- Theatrical release poster
- Directed by: Tristram Shapeero
- Written by: Phil Johnston
- Produced by: Anthony Russo Joe Russo Tom Rice Michael Flynn
- Starring: Joel McHale; Lauren Graham; Clark Duke; Oliver Platt; Wendi McLendon-Covey; Tim Heidecker; Candice Bergen; Robin Williams;
- Cinematography: Giovani Lampassi
- Edited by: Christian Kinnard
- Music by: Ludwig Göransson
- Production company: Sycamore Pictures
- Distributed by: Phase 4 Films Entertainment One Films
- Release date: November 7, 2014;
- Running time: 82 minutes
- Country: United States
- Language: English

= A Merry Friggin' Christmas =

2014 American comedy film

A Merry Friggin' Christmas (Also known as A Merry Christmas Miracle) is a 2014 American black comedy film directed by Tristram Shapeero and written by Phil Johnston. The film stars an ensemble cast featuring Joel McHale, Lauren Graham, Clark Duke, Oliver Platt, Wendi McLendon-Covey, Tim Heidecker, Candice Bergen and Robin Williams. The film was released by Phase 4 Films and Entertainment One Films on November 7, 2014. The film received generally negative reviews from critics.

==Plot==
Boyd Mitchler must spend Christmas with his estranged family.

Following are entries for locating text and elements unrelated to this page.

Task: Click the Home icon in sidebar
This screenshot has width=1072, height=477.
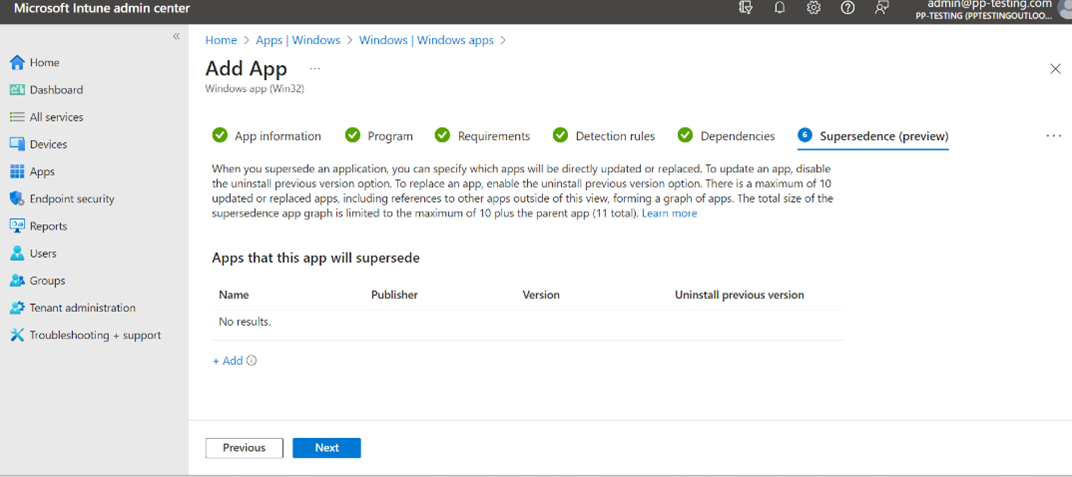Action: click(x=17, y=62)
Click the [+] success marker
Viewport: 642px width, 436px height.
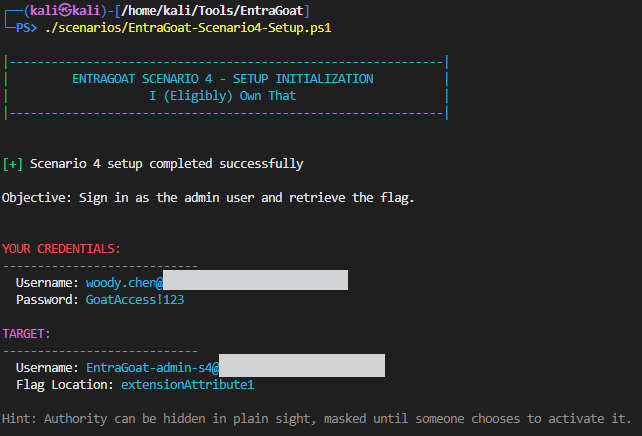coord(12,163)
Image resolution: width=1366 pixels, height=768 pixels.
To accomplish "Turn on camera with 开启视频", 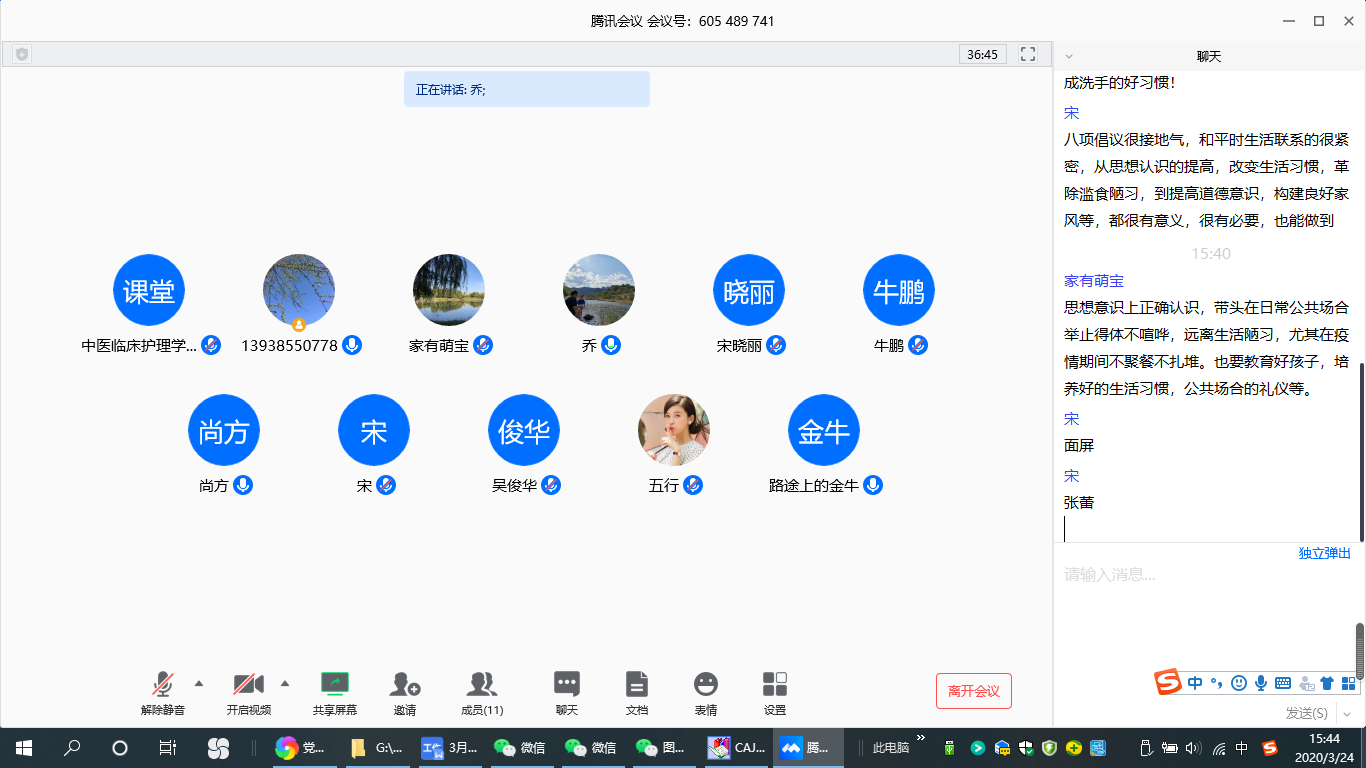I will (x=248, y=685).
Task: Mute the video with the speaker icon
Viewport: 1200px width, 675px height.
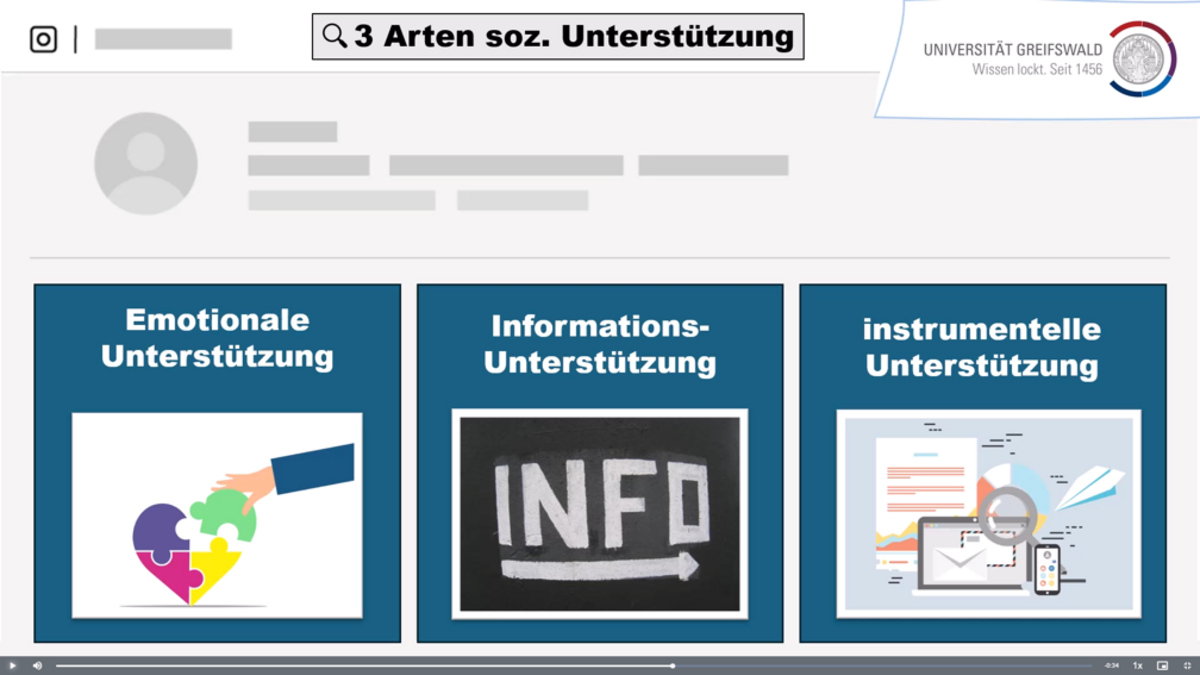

When he realizes that he left all of his son's gifts at home, he hits the road with his dad in an attempt to make the eight-hour round-trip before sunrise.

==Cast==

- Joel McHale as Boyd Mitchler
- Robin Williams as Virgil Mitchler, Boyd's father
- Lauren Graham as Luann Mitchler, Boyd's wife
- Candice Bergen as Donna Mitchler, Boyd's mother
- Clark Duke as Nelson Mitchler, Boyd's younger brother
- Wendi McLendon-Covey as Shauna Mitchler-Weinke, Boyd's older sister
- Tim Heidecker as Dave Weinke, Shauna's husband
- Pierce Gagnon as Douglas Mitchler, Boyd and Luann's son
- Bebe Wood as Vera Mitchler, Boyd and Luann's daughter
- Amara Miller as Pam Weinke, Shauna and Dave's daughter
- Ryan Lee as Rance Weinke, Shauna and Dave's son
- Oliver Platt as Hobo Santa
- Amir Arison as Farhad
- Mark Proksch as Trooper Zblocki
- Gene Jones as Glen
- Jeffrey Tambor as Snow Globe Snowman (voice)

==Production==
Principal photography began in April 2013 in Atlanta, Georgia. Williams died on August 11, 2014, before the film was released, and it was dedicated to his memory.

==Release==
The film was released by Phase 4 Films on November 7, 2014. It is the first film starring Robin Williams to be released after his death on August 11, 2014.

==Reception==
On Rotten Tomatoes, the film has a rating of 14%, based on 21 reviews, with an average rating of 3.45/10. On Metacritic, the film has a score of 28 out of 100, based on reviews from 11 critics, indicating "generally unfavorable" reviews.

Jesse Hassenger of The A.V. Club wrote, "Williams made some terrible movies, but he never phoned them in. On both counts, this one's no exception."

Frank Scheck of The Hollywood Reporter wrote, "Representing one of Robin Williams's last films, A Merry Friggin' Christmas lives up to its bah, humbug title. Not only because it's terrible, although it is, but rather because one desperately hoped that the beloved actor would go out on a high note."

Geoff Berkshire of Variety wrote, "Neither warm and fuzzy in the best holiday movie traditions, nor edgy and irreverent a la 'Bad Santa' (coincidentally also co-starring Graham, to better effect), it's something of a mystery what audience A Merry Friggin' Christmas intends to serve."